At this time, the Court does not believe that the dominion and control over the debtor alleged in this case rises to the level of control exercised in In re American Lumber Co. The complaint does not state that Comerica has exercised control over all aspects of the finances and operations of the debtor. However, taking all the allegations in the complaint as true, Variable has alleged conduct that amounts to a very significant level of control over the debtor. Another case that Variable uses to support its argument is N D Properties, Inc., 799 F.2d at 732, in which the fiduciary was a controlling shareholder, secretary and insider of the debtor. The Court held that a shareholder has control when she determines corporate policy, whether by personally assuming management responsibility or by selecting management personnel.Id., citing Berle, "Control" in Corporate Law, 58 Colum. L.Rev. 1212 (1958). The Court stated that the behavior of the secretary of the debtor indicated that she was acting solely for her own benefit to minimize risk of loss without any consideration for other creditors. Such pursuit of personal gain at the expense of other creditors has been recognized as a breach of fiduciary duty justifying equitable subordination. Id. citing American Lumber Co., 7 B.R. 519 .
At the hearing on this motion, Comerica agreed that the Court should take all the allegations in the complaint as true for purposes of this motion. Comerica argued that, even if all the allegations are taken as true, the conduct alleged would still not rise to the level required to create a fiduciary duty to the debtor.
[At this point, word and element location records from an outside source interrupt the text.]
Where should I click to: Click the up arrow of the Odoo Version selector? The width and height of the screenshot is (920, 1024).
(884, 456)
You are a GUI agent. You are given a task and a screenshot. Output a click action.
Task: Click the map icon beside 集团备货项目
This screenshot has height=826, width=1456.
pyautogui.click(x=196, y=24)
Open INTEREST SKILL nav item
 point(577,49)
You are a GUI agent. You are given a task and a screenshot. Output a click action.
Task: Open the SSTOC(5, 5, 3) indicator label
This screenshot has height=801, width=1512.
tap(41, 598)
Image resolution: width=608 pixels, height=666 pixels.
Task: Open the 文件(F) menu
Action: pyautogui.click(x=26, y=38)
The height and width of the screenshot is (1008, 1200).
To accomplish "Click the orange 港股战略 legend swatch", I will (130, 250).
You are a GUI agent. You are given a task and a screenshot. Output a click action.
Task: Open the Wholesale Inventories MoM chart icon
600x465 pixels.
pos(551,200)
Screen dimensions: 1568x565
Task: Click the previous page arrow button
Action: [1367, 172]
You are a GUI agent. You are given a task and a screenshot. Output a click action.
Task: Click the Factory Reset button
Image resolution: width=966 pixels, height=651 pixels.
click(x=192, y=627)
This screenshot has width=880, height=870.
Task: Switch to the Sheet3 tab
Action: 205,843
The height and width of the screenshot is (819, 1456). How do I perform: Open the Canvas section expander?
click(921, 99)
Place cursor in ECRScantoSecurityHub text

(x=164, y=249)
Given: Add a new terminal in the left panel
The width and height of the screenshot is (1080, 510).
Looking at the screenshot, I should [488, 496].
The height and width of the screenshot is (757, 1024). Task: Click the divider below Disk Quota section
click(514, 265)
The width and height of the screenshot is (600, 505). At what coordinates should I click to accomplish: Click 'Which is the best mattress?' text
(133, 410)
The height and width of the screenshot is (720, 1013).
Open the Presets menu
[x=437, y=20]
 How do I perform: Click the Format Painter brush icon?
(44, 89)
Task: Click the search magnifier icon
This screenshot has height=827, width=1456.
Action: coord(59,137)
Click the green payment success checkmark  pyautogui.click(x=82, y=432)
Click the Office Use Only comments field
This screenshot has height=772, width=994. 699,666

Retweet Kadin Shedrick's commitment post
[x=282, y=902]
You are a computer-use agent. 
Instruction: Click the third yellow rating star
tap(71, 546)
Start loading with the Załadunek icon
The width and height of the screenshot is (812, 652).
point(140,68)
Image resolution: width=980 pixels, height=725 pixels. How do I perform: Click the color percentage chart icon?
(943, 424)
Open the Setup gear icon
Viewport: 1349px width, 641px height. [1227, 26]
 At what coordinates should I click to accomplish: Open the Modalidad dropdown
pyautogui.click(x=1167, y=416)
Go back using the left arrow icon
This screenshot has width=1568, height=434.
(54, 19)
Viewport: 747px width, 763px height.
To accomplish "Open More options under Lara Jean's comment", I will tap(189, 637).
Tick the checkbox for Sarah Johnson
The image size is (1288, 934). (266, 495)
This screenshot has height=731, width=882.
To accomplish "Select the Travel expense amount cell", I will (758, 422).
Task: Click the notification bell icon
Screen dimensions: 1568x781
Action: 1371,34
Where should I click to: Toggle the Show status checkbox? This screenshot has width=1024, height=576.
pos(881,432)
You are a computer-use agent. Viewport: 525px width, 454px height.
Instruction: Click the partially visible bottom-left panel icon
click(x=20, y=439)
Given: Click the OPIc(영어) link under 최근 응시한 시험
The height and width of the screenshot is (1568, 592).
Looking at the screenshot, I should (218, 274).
Although the facts in the complaint allege similar behavior on the part of Comerica, N D Properties is distinguishable because Comerica is not in fact an officer, director, shareholder or insider of the debtor. However, using the analysis found inCentury Glove and American Lumber, the Court finds that the facts alleged in the complaint are sufficient enough to show a common plan to control the debtor and to demonstrate that a fiduciary duty does exist between Comerica and the debtor.
IV. CONCLUSION
Variable has alleged in the complaint sufficient facts to create a fiduciary duty between Comerica and the debtor. Hence, Variable has the ability to bring a claim for conspiracy to breach a fiduciary duty against Comerica and Dalton. The Court hereby grants Variable's motion to prosecute the adversary proceeding on behalf of the estate in its entirety, subject to conditions stated at the hearing.